This repo contains the Docker images for the Fornax Platform deployments. It produces the jupyterhub computing environments.

The following is a general description of the images:

  • Each image is in its own directory (e.g. fornax-base and fornax-main).

  • jupyter-base is a custom jupyterlab image that matches the base-notebook.

  • fornax-base is a base image for other images in fornax. Other images should use it as a starting point.

  • Jupyterlab is installed in the base conda environment. Basic astronomy and analysis packages are installed in a environment called notebook, which is the default environment for running analysis.
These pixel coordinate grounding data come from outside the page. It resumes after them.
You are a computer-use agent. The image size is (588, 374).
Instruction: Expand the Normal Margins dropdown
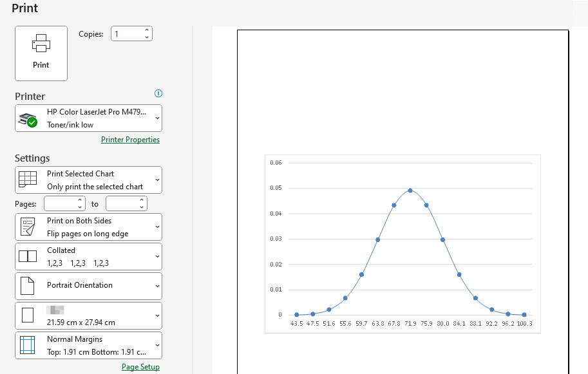158,345
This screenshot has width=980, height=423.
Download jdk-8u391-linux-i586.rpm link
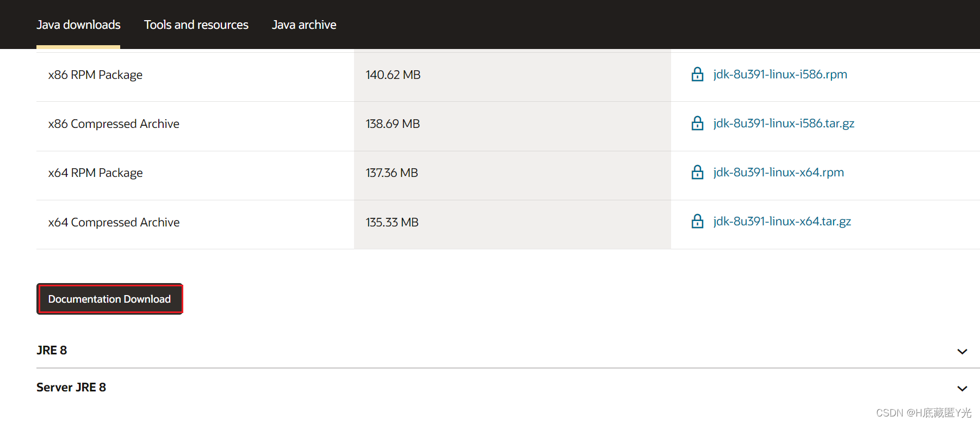[780, 74]
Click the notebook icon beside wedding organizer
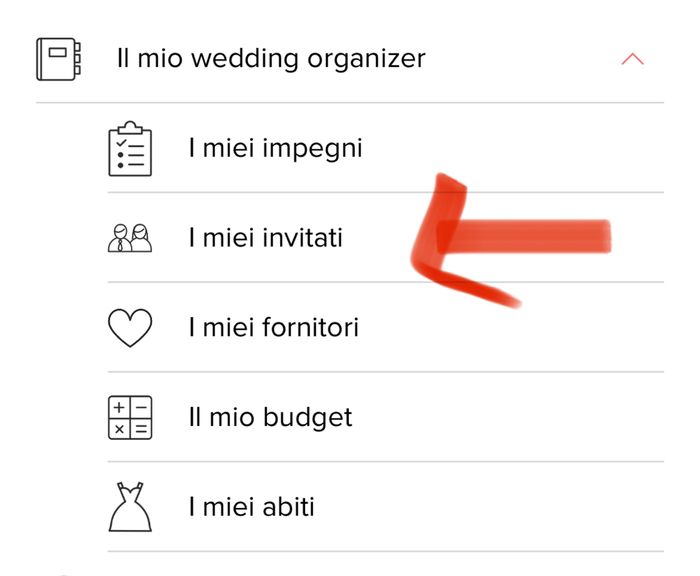 tap(58, 58)
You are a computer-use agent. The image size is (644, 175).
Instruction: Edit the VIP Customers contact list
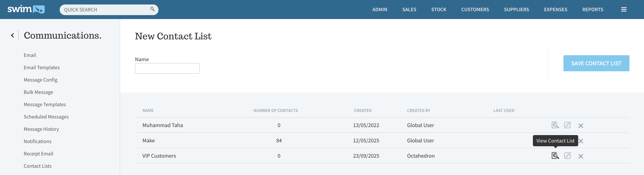(568, 156)
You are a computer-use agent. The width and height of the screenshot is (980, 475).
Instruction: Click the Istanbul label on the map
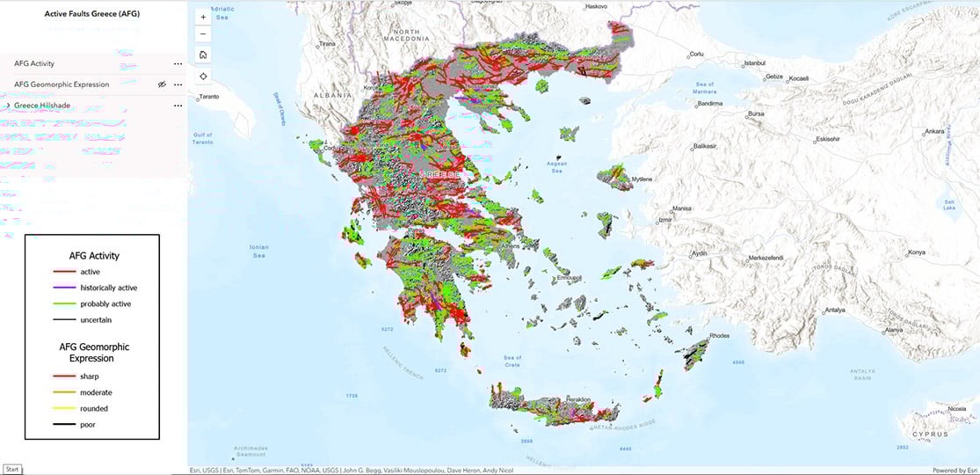click(x=755, y=63)
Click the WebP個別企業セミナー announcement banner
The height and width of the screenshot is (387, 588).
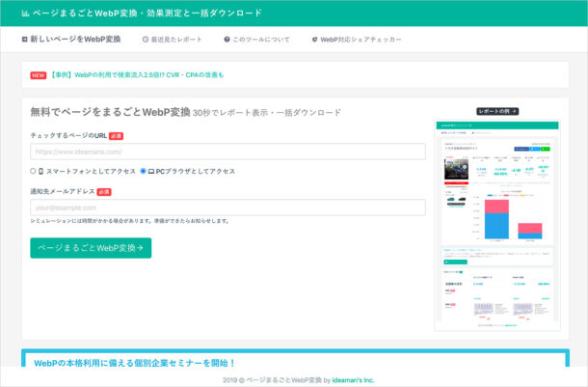[x=295, y=361]
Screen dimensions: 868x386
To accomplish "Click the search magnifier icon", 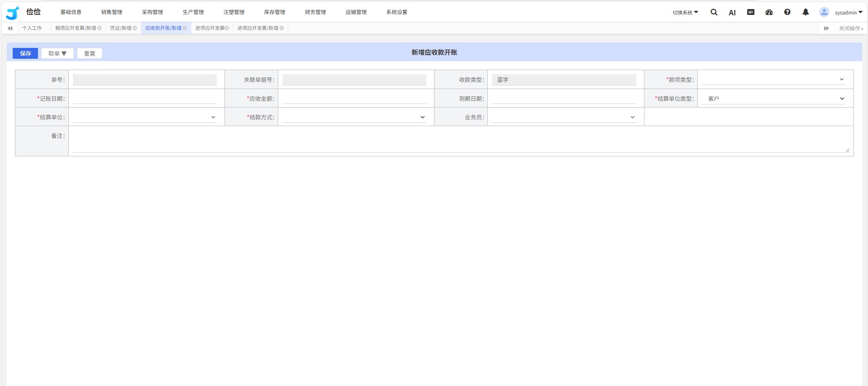I will [x=714, y=12].
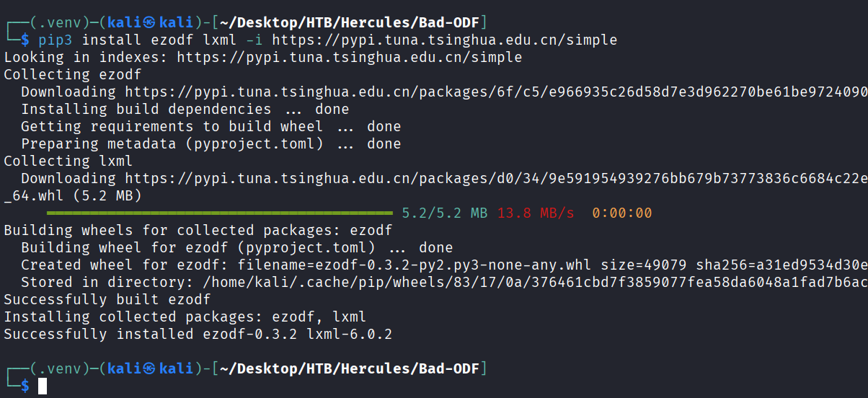Viewport: 868px width, 398px height.
Task: Click the 13.8 MB/s download speed text
Action: point(536,213)
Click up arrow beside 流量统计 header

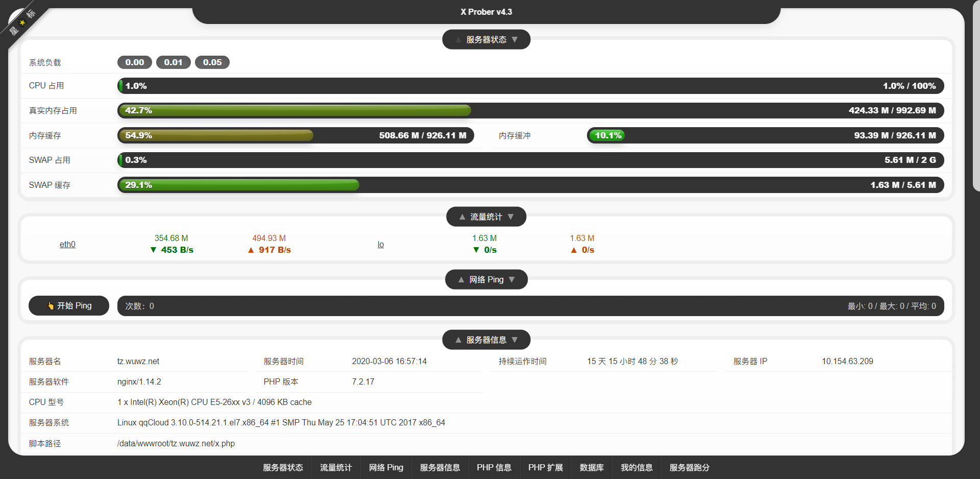click(x=462, y=217)
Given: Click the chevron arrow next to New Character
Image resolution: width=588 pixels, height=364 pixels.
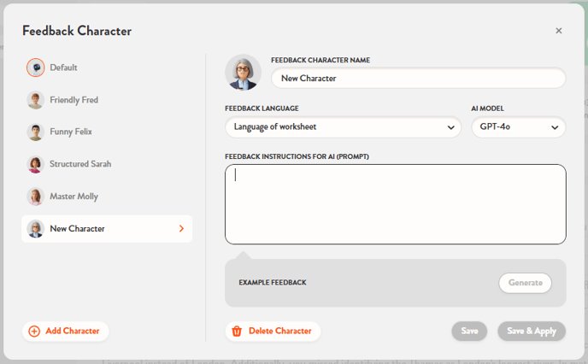Looking at the screenshot, I should coord(181,229).
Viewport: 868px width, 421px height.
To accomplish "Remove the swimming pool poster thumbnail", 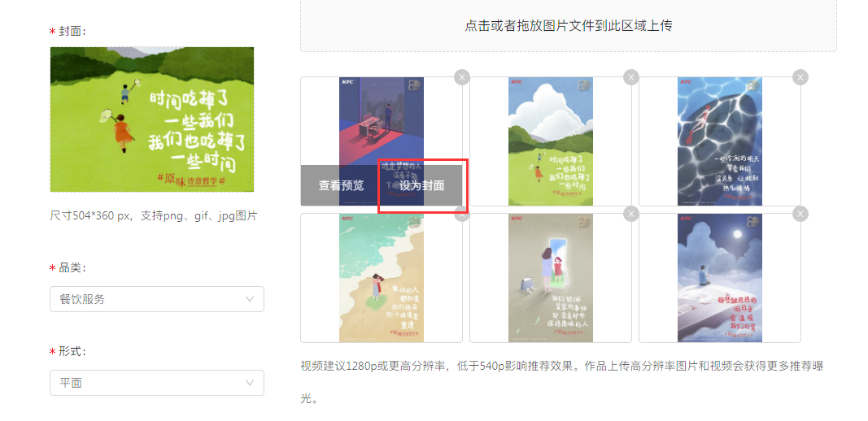I will [800, 77].
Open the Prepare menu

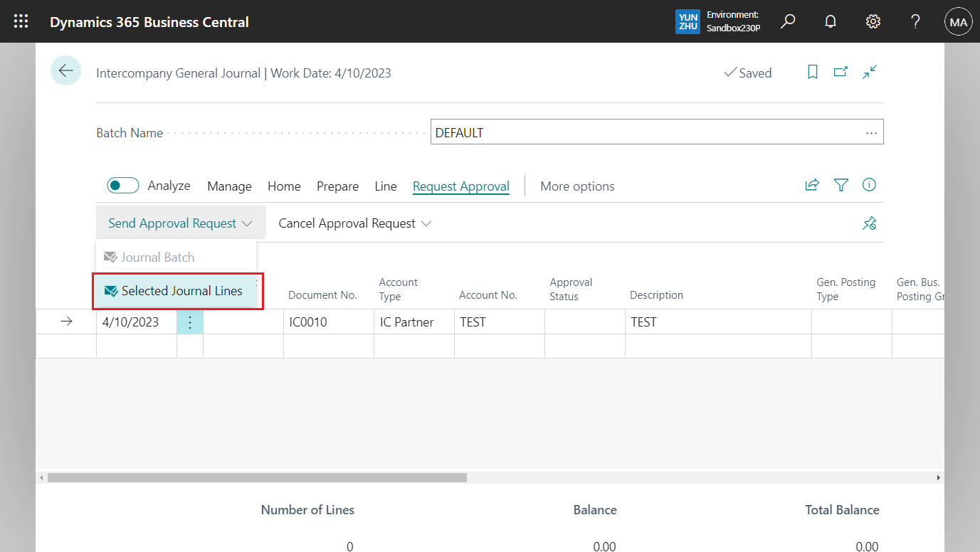tap(337, 186)
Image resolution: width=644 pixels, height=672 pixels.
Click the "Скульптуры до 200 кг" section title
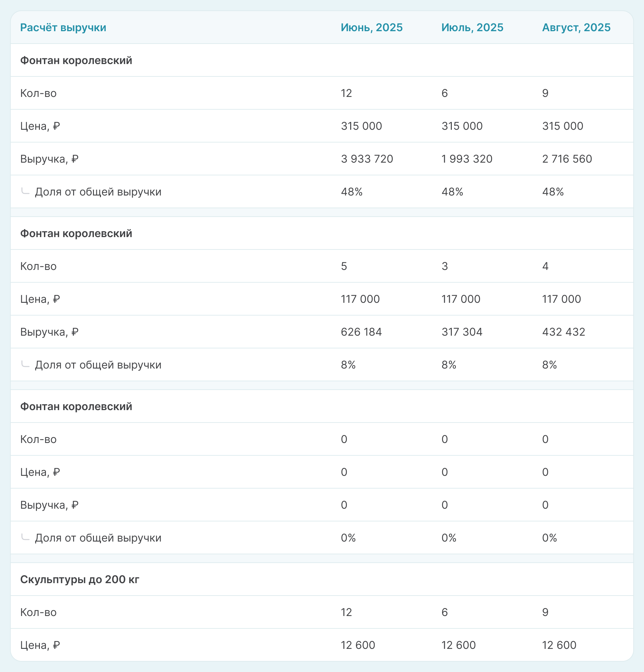pyautogui.click(x=80, y=579)
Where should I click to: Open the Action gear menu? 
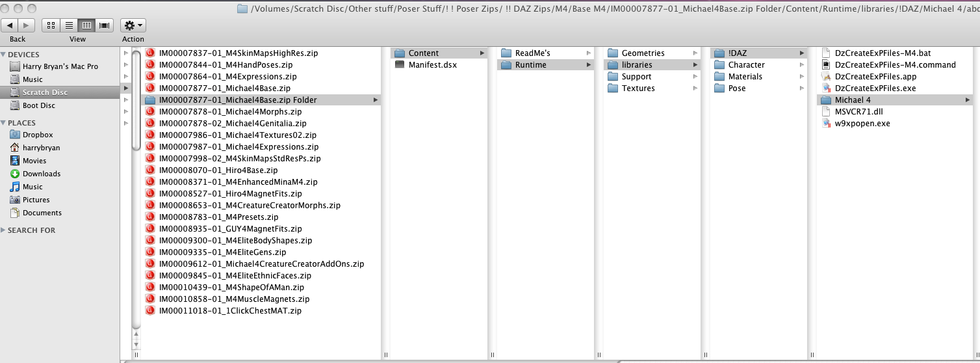coord(133,25)
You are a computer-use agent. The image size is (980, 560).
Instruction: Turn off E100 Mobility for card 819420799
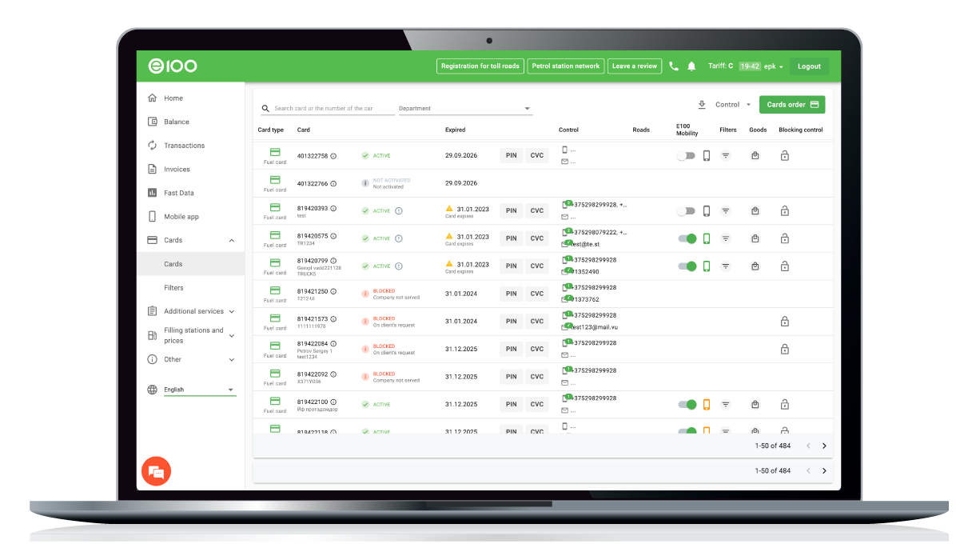point(687,266)
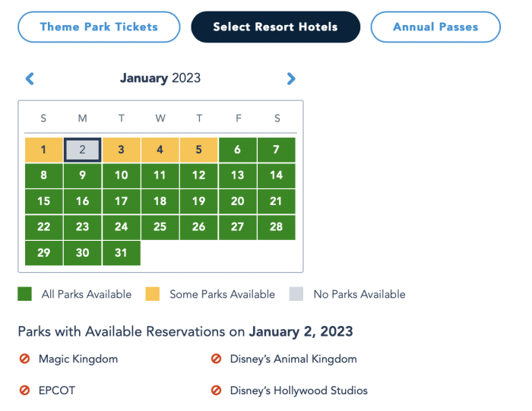Image resolution: width=532 pixels, height=411 pixels.
Task: Click green All Parks Available legend swatch
Action: [x=25, y=294]
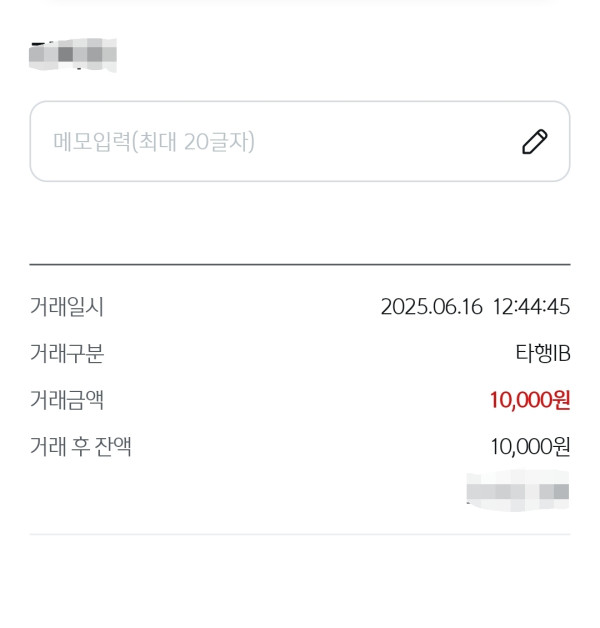The image size is (600, 628).
Task: Click the blurred text below the balance
Action: coord(518,490)
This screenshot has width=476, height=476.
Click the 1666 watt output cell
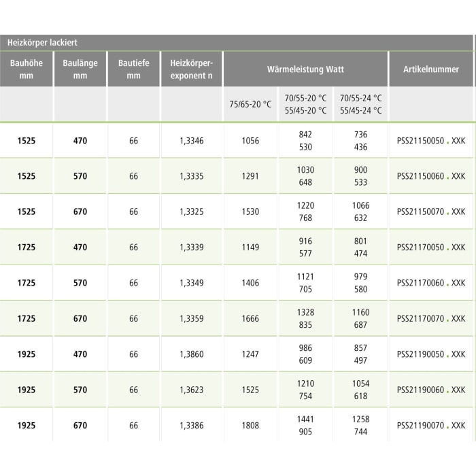(250, 318)
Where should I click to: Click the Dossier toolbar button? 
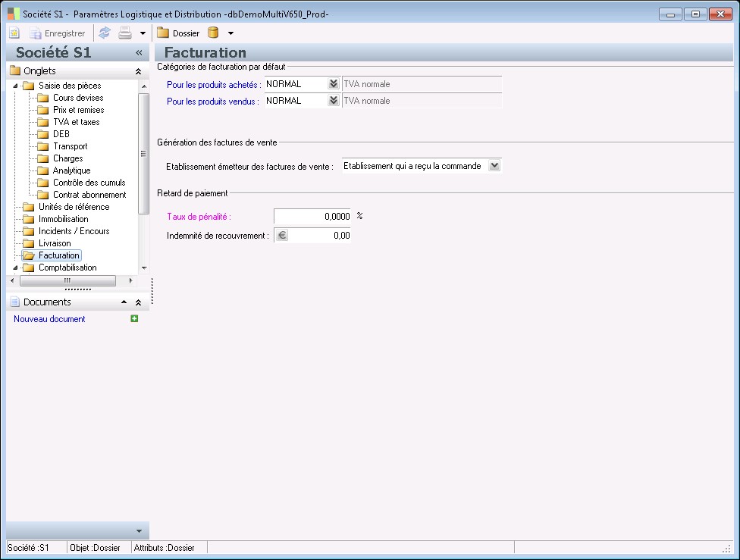[x=178, y=33]
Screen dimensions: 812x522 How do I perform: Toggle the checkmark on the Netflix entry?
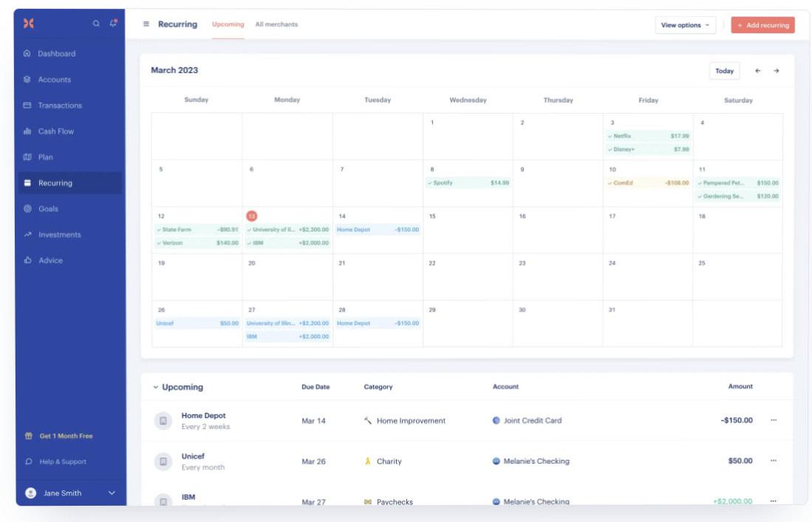coord(610,136)
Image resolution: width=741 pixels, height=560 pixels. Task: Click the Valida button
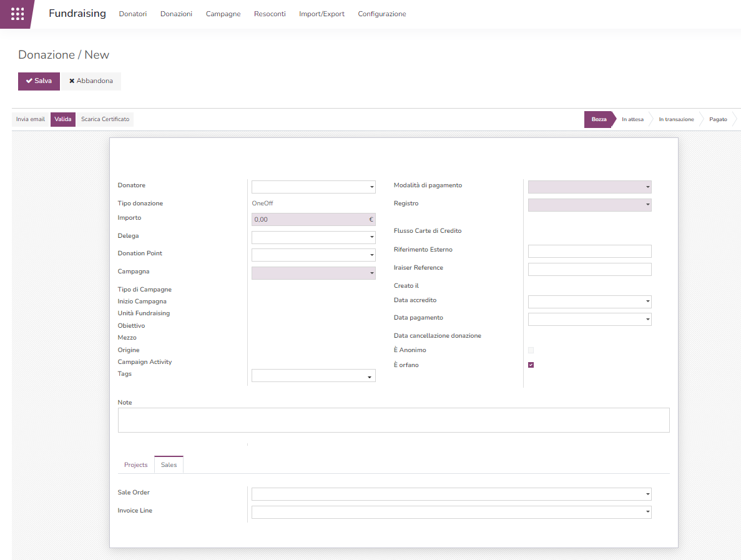pos(63,119)
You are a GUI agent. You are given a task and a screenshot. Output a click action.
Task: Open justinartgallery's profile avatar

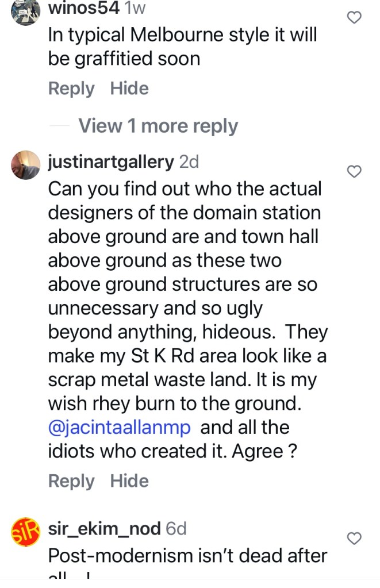click(25, 166)
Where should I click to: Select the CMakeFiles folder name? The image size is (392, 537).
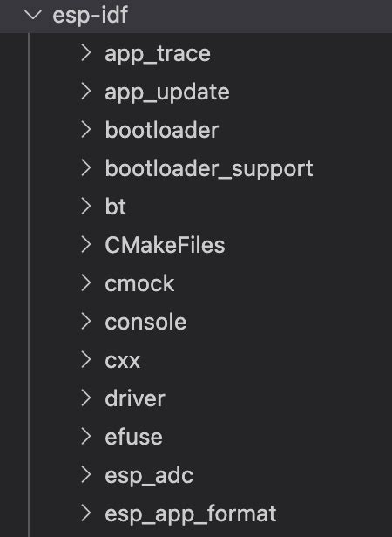(165, 245)
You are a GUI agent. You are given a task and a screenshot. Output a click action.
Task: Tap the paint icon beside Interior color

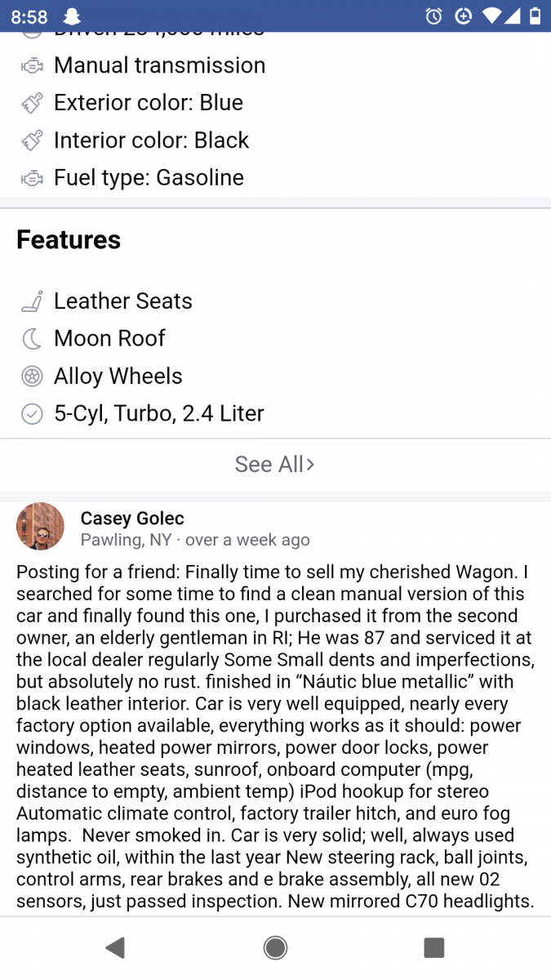pos(32,140)
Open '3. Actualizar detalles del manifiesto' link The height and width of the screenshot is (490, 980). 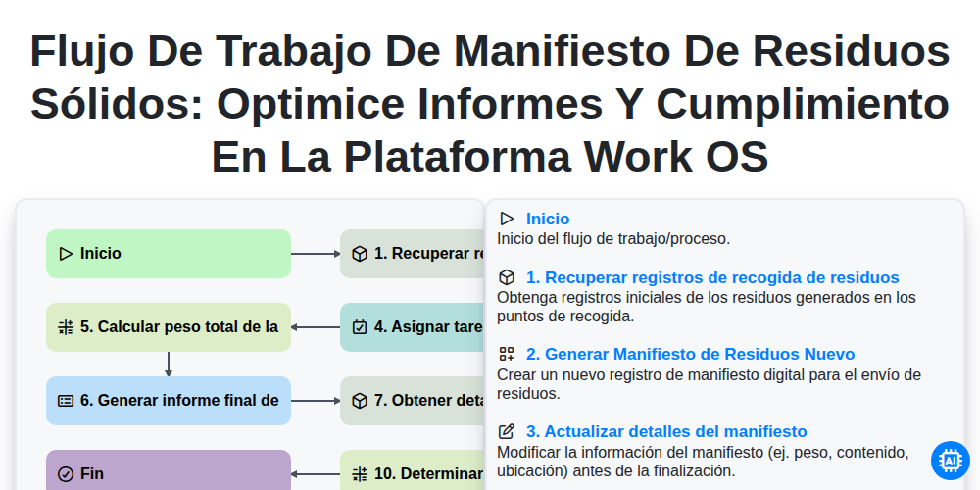(666, 431)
  • Each demo notebook has its own environment. These environments are created during the build using the requirements.txt files associated with individual notebooks (managed with uv). Notebook environment have names: py-{notebook-name}.

  • The scripts/build.py script is used when building the images. The script has many options. Run python scripts/build.py -h for detailed help. Example runs include:

    • To build an image locally: python scripts/build.py image-name. Where image-name is fornax-base, fornax-main etc. The image will be tagged as ghcr.io/nasa-fornax/fornax-images/{image-name}:{branch-name}
    • Adding --push pushes the images the the github container registry.
    • Adding --ecr-endpoint $ENDPOINT --trigger-ecr notify $ENDPOINT that a new image has been built. This is used as part of the build CI.
  • Building an image that starts fromfornx-base will trigger the ONBUILD sections defined in fornax-base/Dockerfile, which include:

    • If apt.txt exits, it will be parsed for the list of the system software to be installed with apt-get.
    • If build-* files exist, the scripts are run during the build.
    • If conda-{env}.yml exists, it is used to create a conda environment called {env}.
    • Additionally, if conda-{env}-lock.yml exists, it locks the versions of the installed libraries. To create this -lock file, or updated it, pass --update-lock to the build script scripts/build.py. This will first create or update the conda environment from the conda-{env}.yml file, then generate a new conda-{env}-lock.yml from the installed packages.
    • If requirements-{env}.txt exists, it is used to create a virtual python environment {env} (using uv venv). Experience showed that having packages managed with pip rather than conda, reduces the chance of conflicts. Conda-managed environments can create the undesired situations (e.g. #20) where conda install a version of a package and pip install another one.
    • If introduction.md file exists in an image folder, it is converted to html with pandoc and copied to /opt/scritps in the image. During session startup, the pre-notebook.sh script makes a copy in the user's ~/notebooks. This can be served as a landing page by setting JUPYTERHUB_DEFAULT_URL the jupyterhub deployment code.

The images

  • jupyter-base: is a custom jupyterlab image that matches the base-notebook in the jupyter stack. It is build here to allow for customization, including the possibility of using conda alternatives, such as pixi (in the future).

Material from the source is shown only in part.